Maurice Rippel '19 has been named a 2018 Newman Civic Fellow. That fellowship, which recognizes and supports students who demonstrate an investment in finding solutions for challenges facing communities across the United States, is a one-year experience that offers in-person and virtual learning opportunities, networking events, and mentoring, and is run by Campus Compact, a Boston-based nonprofit that works to advance the public purposes of higher education.
"It means a lot to be chosen for the fellowship" said Rippel, who is studying abroad at the University of the West Indies at Cave Hill in Barbados this semester. "I'm thankful for the opportunity, and thankful for all the people that I've worked with in pushing me to complicate my thinking about change and how communities are built."
In his three years at Haverford, the English major and educational studies minor has worked tirelessly to effect change across campus. He has served as the editor-in-chief of online newspaper The Clerk, as an Honor Council representative and co-secretary, and as co-head of Sons of Africa. He also worked to help start of the SURGE (Sons Uniting, Realizing Goals of Excellence) Mentorship Program, which connects boys of color from the Ardmore area with men of color from Haverford's campus, and facilitated a speaker workshop series, "Community Conversations, Actionable Solutions," about policing in America.
"Maurice Rippel is a proven leader in the richest sense, being at once smart and judicious, centered and open-minded, courageous and collaborative," said President Kim Benston in his nomination letter. "He somehow takes on myriad roles throughout the Haverford College community and executes them all with impeccable responsibility and wide-ranging creativity. He has a particularly keen interest in how to improve this community in ways that are both pragmatic and principled."
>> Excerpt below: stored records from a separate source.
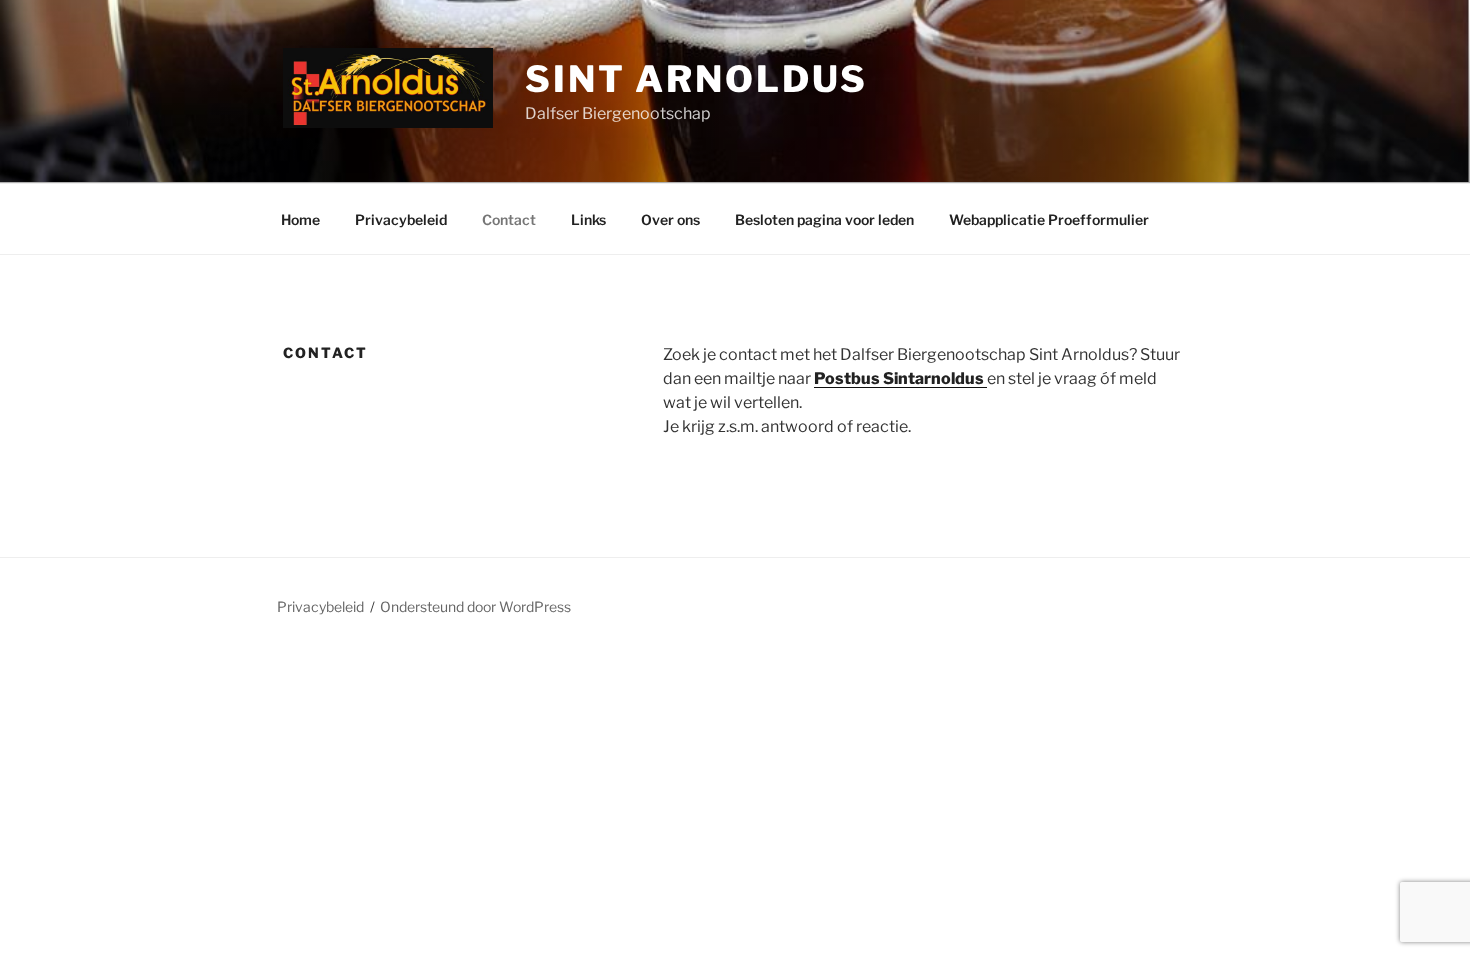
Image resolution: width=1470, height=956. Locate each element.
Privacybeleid (401, 219)
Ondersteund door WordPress (475, 606)
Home (300, 219)
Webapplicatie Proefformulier (1049, 219)
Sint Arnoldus (696, 79)
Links (588, 219)
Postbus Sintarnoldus (900, 378)
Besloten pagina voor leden (824, 219)
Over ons (670, 219)
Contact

The Newman Civic Fellowship, named for Campus Compact co-founder Frank Newman, is a one-year experience emphasizing personal, professional, and civic growth. Through the fellowship, Campus Compact provides a variety of learning and networking opportunities, including a national conference of Newman Civic Fellows in partnership with the Edward M. Kennedy Institute for the United States Senate. The fellowship also provides fellows with access to apply for exclusive scholarship and post-graduate opportunities.
“We are thrilled to have the opportunity to celebrate and engage with such an extraordinary group of students,” said Campus Compact president Andrew Seligsohn. “The stories of this year's Newman Civic Fellows make clear that they are bringing people together in their communities to solve pressing problems. That is what Campus Compact is about, and it's what our country and our world desperately need.”
"I hope the fellowship can prepare me for the community work I hope to do in the future," said Rippel. "After graduation, I hope to work in education, doing policy or advocacy work. … I know that work in education has to be community-focused and community-led in order for long-term change to be possible."
The Newman Civic Fellowship is supported by the KPMG Foundation and Newman’s Own Foundation.